In the silver room, the maids were hard at work on the forks and spoons. Fanny knew that every one of them would be terrifically excited by the thought of Anna’s engagement and utterly in favour of a quick wedding.
She wondered where her father was; probably out on farm business. She half-smiled at the memory of his almost comic anger as he tried to remember the word ‘mésalliance’ …
Aunt Jane. Of course, Aunt Jane.
Fanny climbed the stairs, running, until she remembered that she was now a grown-up young lady with a cousin who was already engaged.
But in the passage she speeded up once more. There was the small rug which provided such a satisfying skid if you leaped on to it. She only became demure once more when she reached her aunt’s door.
She tapped.
Silence within.
She tapped again, a little louder.
‘Yes, Fanny?’
Aunt Jane really was uncanny in her ability to deduce what was going on out of her sight.

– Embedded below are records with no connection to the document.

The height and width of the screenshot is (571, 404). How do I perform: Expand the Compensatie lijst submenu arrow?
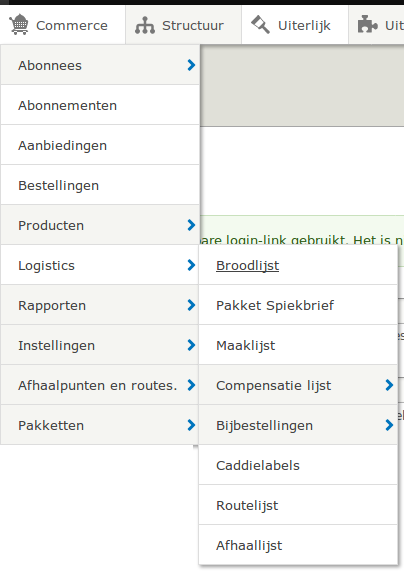click(389, 385)
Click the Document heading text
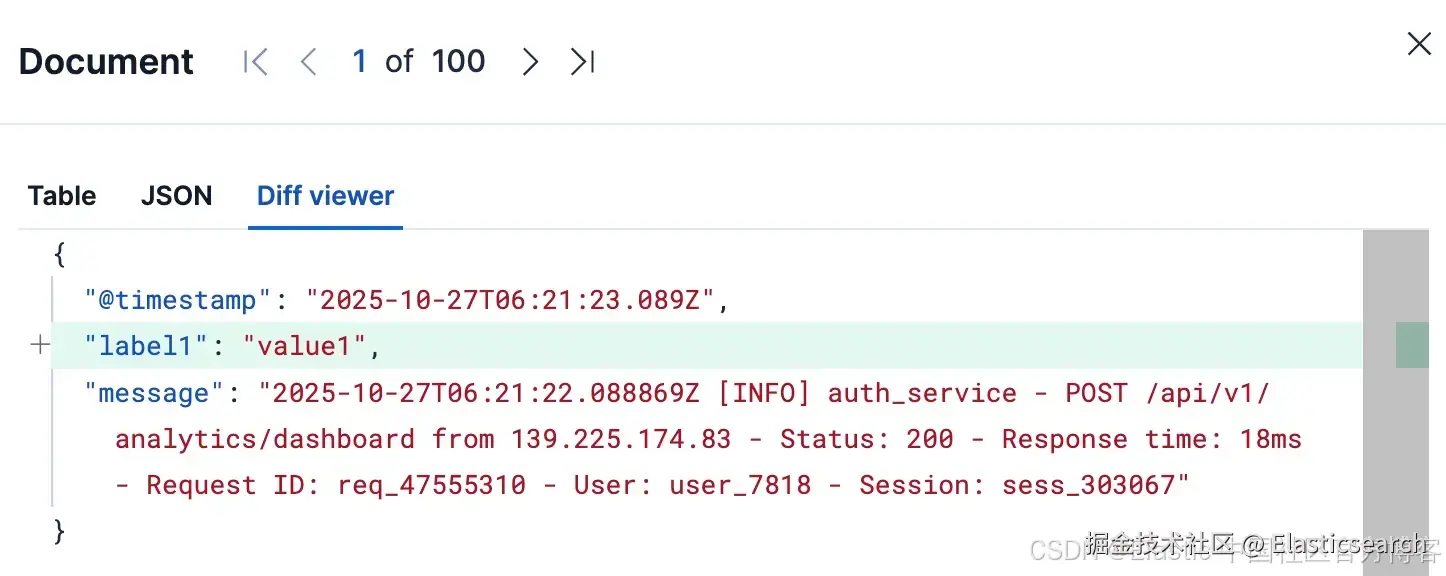The image size is (1446, 576). coord(106,62)
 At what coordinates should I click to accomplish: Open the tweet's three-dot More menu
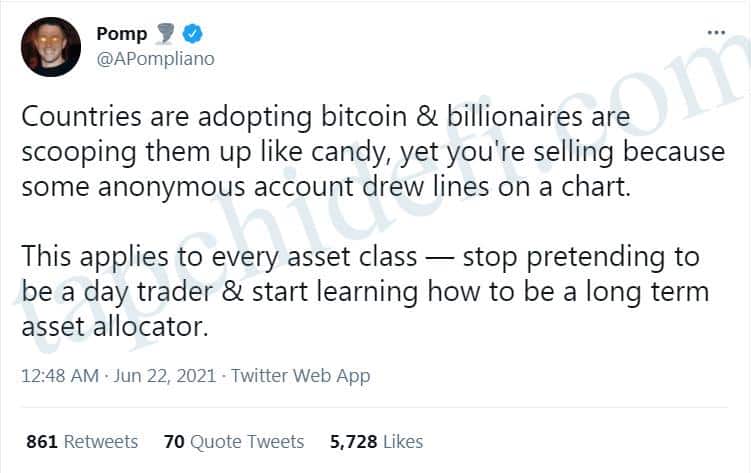715,32
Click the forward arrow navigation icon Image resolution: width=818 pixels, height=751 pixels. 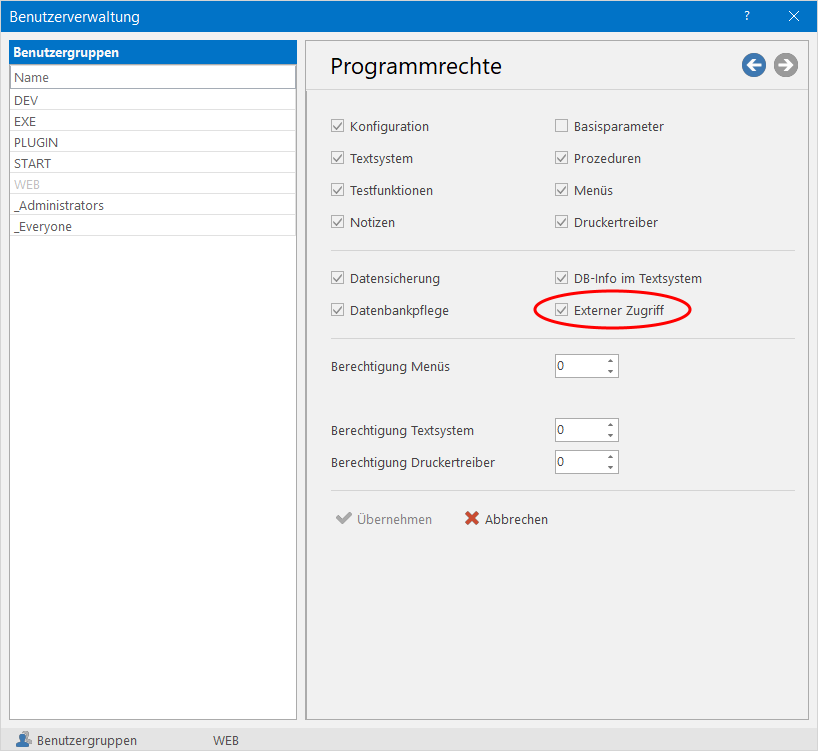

Fanny stepped inside. Although there was a view of the luxuriant chestnut leaves outside, the room was small, much smaller than the other bedrooms. But Fanny had heard her aunt saying that she preferred it that way. As usual, Aunt Jane wasn’t looking out at the bright green beyond her window. Her long angular figure was bent over her desk.
&nb
sp; ‘How did you know it was me?’ Fanny asked.
Aunt Jane finally threw down her pen and rubbed at her back.
‘Oh, your mother would have banged at the door. Your father would have marched straight in. The younger girls would have run off after knocking just once, they are far too impatient to wait for an answer, and as for the boys, well, the boys never come here because I have frightened them away.’
Fanny knew that if her younger brothers teased their aunt too much and annoyed her, Aunt Jane would pretend to be a witch who could put a spell on them that would make their breeches mysteriously fall down in public.
Aunt Jane, still rubbing her back but more slowly, was looking closely at Fanny.
‘Come here, Fanny,’ she was saying. ‘Come and sit down here. What is it? Is it Anna?’
All of a sudden, at the unexpected sympathy, Fanny found her eyes full of hot and shameful tears.
‘I’m not going to put a spell on you,’ her aunt said, confidentially. ‘You are quite my favourite niece. Apart from Anna, of course. Let’s talk about Anna. It’s confusing, isn’t it?’
‘Aunt Jane,’ said Fanny, giving up trying to hide her swimming eyes and getting out her handkerchief. ‘I do love Anna.’
‘I know you do,’ said her aunt. ‘I can see when you two are together that you’re just like my own sister and I.’
Aunt Cassandra, as all the Godmersham children knew, was a softer touch than Aunt Jane, good for gifts of sugar candy and shillings. Sparing with punishments, she was always ready to indulge in a game of dressing up or shuttlecocks when she came to visit. Fanny sometimes felt that she alone of all the children appreciated the person of great kindness who lay behind Aunt Jane’s more forbidding manner.
‘Well, do you think she’s right to … to … jump at this man? Just because she’s desperate? That must be what’s happened, don’t you think? If she really liked anyone, it would be Lord Smedley. But that, um, was never going to work.’
‘I really don’t know,’ her aunt said simply. That was the thing about Aunt Jane; she never lied to you, not even to make you feel better.